** Opening Exercise material block **

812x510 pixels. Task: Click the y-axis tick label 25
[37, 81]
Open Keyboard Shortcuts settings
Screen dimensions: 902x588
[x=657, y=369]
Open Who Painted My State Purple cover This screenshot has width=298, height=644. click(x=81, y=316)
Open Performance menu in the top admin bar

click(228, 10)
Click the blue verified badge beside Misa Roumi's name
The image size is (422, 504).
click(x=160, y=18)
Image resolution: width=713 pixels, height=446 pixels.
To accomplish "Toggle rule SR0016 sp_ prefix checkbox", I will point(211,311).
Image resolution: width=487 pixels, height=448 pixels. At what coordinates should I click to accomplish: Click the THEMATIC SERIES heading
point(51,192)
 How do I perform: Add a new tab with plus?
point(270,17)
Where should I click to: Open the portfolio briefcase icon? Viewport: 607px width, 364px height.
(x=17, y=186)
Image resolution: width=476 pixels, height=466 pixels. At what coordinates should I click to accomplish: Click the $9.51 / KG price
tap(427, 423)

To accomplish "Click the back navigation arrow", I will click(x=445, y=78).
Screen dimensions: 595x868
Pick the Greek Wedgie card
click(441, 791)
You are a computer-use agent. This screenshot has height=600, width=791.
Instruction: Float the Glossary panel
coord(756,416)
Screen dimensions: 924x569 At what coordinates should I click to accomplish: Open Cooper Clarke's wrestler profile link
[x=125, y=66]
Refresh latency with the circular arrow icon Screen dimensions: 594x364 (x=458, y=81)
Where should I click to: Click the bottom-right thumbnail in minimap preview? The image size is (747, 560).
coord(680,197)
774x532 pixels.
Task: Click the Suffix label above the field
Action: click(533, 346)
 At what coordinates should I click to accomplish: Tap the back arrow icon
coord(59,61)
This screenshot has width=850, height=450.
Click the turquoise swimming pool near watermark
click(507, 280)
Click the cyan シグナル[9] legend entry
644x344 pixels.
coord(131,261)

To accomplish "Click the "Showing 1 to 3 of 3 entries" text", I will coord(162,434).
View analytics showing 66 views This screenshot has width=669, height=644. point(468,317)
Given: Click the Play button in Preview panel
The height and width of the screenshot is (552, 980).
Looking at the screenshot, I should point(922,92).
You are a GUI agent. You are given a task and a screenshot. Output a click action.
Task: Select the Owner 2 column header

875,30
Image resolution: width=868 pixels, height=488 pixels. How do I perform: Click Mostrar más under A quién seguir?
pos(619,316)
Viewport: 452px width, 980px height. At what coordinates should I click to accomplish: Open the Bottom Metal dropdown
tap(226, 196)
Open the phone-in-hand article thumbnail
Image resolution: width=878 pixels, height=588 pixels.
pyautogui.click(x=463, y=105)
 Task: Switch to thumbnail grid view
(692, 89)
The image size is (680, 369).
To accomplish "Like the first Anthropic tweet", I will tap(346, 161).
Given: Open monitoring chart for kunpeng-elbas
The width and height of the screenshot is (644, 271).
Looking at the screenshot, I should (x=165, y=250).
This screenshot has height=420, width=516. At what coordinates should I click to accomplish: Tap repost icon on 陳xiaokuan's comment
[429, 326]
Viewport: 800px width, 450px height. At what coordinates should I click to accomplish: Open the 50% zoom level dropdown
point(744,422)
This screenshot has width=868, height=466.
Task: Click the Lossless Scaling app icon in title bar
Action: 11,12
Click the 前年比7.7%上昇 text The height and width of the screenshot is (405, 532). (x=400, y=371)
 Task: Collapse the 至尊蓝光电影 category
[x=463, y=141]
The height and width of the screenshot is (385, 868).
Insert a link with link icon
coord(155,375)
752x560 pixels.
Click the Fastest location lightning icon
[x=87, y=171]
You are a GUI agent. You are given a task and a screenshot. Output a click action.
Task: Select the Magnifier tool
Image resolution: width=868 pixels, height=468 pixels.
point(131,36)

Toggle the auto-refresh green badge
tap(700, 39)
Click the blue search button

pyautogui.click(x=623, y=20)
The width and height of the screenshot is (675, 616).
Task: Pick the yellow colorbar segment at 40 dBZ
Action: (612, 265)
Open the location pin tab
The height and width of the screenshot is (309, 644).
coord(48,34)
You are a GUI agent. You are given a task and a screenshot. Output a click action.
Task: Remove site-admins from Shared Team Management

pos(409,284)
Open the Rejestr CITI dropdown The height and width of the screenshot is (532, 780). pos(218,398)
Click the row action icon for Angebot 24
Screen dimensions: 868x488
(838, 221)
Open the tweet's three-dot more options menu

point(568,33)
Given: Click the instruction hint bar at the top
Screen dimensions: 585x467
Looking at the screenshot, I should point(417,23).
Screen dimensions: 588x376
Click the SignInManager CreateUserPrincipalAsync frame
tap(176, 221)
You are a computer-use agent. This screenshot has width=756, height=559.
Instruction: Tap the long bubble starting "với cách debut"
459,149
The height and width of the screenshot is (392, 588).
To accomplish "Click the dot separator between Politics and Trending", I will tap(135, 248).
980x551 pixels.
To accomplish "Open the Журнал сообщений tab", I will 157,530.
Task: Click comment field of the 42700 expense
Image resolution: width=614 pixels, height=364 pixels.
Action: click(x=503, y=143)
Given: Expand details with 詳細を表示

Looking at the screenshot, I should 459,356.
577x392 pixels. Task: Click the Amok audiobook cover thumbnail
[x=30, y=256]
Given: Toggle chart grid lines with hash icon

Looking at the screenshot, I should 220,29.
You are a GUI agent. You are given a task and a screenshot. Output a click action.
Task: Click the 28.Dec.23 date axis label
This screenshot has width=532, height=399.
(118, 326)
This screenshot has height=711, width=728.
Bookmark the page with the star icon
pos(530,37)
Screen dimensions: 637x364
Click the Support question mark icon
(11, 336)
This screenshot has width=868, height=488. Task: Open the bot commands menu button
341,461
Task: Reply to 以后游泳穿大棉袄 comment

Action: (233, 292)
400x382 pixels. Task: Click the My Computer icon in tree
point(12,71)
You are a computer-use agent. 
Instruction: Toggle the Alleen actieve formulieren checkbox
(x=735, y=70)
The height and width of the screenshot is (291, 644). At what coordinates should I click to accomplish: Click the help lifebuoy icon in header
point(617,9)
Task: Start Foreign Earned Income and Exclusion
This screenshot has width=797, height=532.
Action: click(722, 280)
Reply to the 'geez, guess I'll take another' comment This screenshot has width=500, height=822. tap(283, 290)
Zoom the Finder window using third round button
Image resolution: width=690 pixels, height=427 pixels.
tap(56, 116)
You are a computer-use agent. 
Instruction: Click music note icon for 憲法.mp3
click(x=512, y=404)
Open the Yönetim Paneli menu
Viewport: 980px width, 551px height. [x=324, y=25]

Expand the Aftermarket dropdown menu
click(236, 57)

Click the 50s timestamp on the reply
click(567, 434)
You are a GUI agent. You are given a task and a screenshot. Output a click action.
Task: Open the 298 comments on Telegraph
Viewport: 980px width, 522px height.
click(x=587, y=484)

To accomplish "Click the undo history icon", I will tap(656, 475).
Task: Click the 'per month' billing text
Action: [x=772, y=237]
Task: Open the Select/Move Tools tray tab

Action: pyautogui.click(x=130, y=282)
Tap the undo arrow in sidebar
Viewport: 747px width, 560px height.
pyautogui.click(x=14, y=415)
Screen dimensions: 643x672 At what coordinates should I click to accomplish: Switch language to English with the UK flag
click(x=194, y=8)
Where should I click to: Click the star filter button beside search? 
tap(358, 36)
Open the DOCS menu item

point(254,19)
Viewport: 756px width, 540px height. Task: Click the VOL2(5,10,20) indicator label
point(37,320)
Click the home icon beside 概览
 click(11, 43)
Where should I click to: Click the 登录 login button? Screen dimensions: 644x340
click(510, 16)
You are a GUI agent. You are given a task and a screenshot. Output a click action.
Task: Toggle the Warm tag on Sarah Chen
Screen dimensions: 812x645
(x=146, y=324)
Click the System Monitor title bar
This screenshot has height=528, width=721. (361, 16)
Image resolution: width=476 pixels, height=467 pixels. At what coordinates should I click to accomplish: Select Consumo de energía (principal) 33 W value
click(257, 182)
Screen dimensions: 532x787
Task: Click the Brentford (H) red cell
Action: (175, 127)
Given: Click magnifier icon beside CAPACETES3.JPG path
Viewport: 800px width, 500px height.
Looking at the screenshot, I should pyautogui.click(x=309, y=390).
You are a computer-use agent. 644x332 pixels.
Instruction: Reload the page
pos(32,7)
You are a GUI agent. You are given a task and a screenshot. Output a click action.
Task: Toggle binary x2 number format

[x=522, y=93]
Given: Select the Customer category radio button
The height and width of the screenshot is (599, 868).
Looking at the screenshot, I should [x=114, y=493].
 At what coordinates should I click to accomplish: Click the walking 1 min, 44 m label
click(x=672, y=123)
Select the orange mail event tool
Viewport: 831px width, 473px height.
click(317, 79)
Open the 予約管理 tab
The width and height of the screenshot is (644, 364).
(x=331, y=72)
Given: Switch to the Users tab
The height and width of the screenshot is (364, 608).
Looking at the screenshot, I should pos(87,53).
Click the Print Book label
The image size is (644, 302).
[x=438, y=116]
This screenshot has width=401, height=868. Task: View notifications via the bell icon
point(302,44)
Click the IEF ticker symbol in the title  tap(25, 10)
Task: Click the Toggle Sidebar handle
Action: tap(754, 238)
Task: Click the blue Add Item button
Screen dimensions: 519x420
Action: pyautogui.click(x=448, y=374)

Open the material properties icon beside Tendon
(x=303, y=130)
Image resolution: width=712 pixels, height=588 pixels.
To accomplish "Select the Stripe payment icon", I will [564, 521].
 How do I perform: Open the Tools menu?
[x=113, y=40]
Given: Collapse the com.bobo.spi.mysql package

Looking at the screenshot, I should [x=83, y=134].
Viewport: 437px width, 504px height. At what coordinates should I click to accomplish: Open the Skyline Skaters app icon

** Closing Exercise material block **

Problem description: All that is wanted is the stretch of lines above from the one containing "The width and height of the screenshot is (644, 271)." through the one containing "Screen dimensions: 588x376", duplicated exactly.

Written response:
The width and height of the screenshot is (644, 271).
Looking at the screenshot, I should (x=165, y=250).
This screenshot has height=420, width=516. At what coordinates should I click to accomplish: Tap repost icon on 陳xiaokuan's comment
[429, 326]
Viewport: 800px width, 450px height. At what coordinates should I click to accomplish: Open the 50% zoom level dropdown
point(744,422)
This screenshot has width=868, height=466.
Task: Click the Lossless Scaling app icon in title bar
Action: 11,12
Click the 前年比7.7%上昇 text The height and width of the screenshot is (405, 532). (x=400, y=371)
 Task: Collapse the 至尊蓝光电影 category
[x=463, y=141]
The height and width of the screenshot is (385, 868).
Insert a link with link icon
coord(155,375)
752x560 pixels.
Click the Fastest location lightning icon
[x=87, y=171]
You are a GUI agent. You are given a task and a screenshot. Output a click action.
Task: Select the Magnifier tool
Image resolution: width=868 pixels, height=468 pixels.
point(131,36)

Toggle the auto-refresh green badge
tap(700, 39)
Click the blue search button

pyautogui.click(x=623, y=20)
The width and height of the screenshot is (675, 616).
Task: Pick the yellow colorbar segment at 40 dBZ
Action: (612, 265)
Open the location pin tab
The height and width of the screenshot is (309, 644).
coord(48,34)
You are a GUI agent. You are given a task and a screenshot. Output a click action.
Task: Remove site-admins from Shared Team Management

pos(409,284)
Open the Rejestr CITI dropdown The height and width of the screenshot is (532, 780). pos(218,398)
Click the row action icon for Angebot 24
Screen dimensions: 868x488
(838, 221)
Open the tweet's three-dot more options menu

point(568,33)
Given: Click the instruction hint bar at the top
Screen dimensions: 585x467
Looking at the screenshot, I should point(417,23).
Screen dimensions: 588x376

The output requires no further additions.